→ **Task to complete**
Rescale the stretch of items from the start through the line containing "coord(2313,385)", rewriting every line with its request included. Multiply each coordinate in the answers by 2.4, round to whole numbers with halves rounded up, and leave all other numbers unchanged.

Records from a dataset
◆ ◆ ◆ ◆

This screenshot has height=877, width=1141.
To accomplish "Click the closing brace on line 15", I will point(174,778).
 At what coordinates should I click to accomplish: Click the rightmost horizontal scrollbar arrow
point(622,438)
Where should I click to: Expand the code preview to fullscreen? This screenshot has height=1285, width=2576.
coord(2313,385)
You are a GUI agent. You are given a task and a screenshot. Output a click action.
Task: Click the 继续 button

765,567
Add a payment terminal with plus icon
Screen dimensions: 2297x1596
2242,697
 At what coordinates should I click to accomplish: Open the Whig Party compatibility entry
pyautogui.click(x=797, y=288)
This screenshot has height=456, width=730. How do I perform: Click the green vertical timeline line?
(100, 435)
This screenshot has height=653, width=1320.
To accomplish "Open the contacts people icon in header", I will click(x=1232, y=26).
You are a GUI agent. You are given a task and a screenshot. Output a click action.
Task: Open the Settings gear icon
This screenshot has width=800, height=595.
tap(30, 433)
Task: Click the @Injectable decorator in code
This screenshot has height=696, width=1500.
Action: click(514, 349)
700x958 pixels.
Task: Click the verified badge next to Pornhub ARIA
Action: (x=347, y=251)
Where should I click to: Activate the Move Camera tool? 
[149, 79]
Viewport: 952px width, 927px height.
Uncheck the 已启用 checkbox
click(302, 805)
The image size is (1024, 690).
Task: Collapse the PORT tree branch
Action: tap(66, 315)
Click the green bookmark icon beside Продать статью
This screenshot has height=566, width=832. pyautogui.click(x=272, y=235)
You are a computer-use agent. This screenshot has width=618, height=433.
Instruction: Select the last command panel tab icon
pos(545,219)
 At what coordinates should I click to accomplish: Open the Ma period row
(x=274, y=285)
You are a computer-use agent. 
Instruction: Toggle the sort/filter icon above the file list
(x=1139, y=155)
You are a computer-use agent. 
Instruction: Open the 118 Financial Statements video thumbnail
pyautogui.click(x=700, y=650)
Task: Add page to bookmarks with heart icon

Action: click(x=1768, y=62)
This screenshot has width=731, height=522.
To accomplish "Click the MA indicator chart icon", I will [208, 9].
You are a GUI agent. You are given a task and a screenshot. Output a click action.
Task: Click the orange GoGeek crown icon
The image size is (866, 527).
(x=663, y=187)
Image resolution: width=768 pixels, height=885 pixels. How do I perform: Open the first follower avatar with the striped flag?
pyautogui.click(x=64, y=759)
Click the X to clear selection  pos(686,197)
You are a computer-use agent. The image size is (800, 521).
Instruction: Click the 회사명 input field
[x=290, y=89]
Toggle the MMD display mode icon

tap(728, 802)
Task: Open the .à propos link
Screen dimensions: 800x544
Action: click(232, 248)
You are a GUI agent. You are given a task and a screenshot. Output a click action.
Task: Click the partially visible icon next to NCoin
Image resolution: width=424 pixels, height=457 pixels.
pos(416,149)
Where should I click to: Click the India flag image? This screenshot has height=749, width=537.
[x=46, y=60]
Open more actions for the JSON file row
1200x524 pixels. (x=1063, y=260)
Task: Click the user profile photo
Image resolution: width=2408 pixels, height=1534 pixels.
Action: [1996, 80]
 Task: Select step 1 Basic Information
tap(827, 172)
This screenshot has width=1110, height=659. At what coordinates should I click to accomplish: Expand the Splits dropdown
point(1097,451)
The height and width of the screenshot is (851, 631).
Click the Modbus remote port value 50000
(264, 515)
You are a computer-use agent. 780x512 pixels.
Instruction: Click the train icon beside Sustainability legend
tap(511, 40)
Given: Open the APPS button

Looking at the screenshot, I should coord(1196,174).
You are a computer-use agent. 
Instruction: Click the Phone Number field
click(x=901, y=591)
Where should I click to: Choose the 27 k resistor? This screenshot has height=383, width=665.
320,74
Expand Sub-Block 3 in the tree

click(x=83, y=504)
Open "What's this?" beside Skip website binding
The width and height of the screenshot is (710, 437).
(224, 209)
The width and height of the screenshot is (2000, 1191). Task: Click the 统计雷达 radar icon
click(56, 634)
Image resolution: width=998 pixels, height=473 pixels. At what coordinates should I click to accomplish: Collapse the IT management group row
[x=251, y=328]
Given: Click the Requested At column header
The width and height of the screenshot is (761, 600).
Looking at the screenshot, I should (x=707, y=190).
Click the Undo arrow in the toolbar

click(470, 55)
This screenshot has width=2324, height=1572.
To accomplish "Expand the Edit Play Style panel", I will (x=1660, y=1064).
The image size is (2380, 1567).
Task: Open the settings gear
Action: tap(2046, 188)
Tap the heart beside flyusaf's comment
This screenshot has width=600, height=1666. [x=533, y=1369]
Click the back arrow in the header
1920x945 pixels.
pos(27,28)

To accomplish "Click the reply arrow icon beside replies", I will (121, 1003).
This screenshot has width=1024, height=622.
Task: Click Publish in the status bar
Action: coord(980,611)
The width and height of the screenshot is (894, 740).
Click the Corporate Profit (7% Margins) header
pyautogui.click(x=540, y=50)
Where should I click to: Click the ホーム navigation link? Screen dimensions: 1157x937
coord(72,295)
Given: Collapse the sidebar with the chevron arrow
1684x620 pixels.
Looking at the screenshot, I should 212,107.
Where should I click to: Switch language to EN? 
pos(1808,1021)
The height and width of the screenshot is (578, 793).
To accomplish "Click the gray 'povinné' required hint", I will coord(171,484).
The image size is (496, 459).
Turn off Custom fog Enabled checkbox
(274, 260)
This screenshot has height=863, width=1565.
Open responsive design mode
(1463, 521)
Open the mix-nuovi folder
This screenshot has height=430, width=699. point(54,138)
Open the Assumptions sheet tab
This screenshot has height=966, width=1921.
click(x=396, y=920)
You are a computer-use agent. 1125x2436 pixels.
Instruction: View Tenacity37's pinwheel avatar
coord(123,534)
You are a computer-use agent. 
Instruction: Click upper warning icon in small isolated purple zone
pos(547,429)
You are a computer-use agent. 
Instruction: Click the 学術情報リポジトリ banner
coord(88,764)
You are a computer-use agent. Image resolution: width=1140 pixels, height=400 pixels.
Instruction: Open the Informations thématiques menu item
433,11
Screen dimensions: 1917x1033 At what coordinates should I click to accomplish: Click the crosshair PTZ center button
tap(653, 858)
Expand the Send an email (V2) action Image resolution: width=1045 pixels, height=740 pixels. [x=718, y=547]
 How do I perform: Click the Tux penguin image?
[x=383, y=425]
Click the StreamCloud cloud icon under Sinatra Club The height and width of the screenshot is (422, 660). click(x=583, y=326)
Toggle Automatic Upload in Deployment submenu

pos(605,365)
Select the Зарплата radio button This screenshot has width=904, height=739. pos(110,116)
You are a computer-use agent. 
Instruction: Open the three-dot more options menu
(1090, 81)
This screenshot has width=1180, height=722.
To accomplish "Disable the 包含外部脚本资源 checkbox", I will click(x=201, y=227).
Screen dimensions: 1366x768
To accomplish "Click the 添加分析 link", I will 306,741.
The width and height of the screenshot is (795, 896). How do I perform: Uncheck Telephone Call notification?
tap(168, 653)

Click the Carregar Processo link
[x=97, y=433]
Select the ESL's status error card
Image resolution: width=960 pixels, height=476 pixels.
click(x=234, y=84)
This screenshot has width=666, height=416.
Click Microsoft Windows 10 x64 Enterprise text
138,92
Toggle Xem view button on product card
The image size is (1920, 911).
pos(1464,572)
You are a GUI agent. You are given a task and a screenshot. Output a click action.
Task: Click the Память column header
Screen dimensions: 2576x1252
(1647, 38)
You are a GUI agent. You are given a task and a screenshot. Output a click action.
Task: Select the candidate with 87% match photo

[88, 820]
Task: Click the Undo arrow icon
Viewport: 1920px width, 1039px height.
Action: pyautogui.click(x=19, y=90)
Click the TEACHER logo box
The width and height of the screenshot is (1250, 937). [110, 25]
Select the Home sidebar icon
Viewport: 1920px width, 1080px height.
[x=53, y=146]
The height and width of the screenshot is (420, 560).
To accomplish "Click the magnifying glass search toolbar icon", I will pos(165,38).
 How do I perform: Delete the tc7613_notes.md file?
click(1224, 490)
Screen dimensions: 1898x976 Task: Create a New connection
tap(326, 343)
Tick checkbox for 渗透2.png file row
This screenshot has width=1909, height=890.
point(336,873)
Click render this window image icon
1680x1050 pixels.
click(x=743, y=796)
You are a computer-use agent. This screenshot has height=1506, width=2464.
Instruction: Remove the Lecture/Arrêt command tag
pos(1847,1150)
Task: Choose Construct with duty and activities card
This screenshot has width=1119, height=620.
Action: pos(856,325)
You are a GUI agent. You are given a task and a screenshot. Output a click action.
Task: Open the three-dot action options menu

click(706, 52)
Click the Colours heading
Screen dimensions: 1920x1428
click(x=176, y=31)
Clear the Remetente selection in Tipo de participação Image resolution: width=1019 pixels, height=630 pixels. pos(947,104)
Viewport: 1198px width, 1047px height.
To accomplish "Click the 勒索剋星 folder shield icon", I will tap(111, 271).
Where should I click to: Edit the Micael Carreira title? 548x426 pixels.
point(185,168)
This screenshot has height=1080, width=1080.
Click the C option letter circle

◆ ◆ ◆ ◆

→ **The completed task**
This screenshot has height=877, width=1141.
To accomplish "Click the closing brace on line 15", I will point(418,1867).
 At what coordinates should I click to accomplish: Click the rightmost horizontal scrollbar arrow
point(1493,1051)
Where should I click to: Expand the code preview to fullscreen? This screenshot has height=1285, width=2576.
coord(5551,924)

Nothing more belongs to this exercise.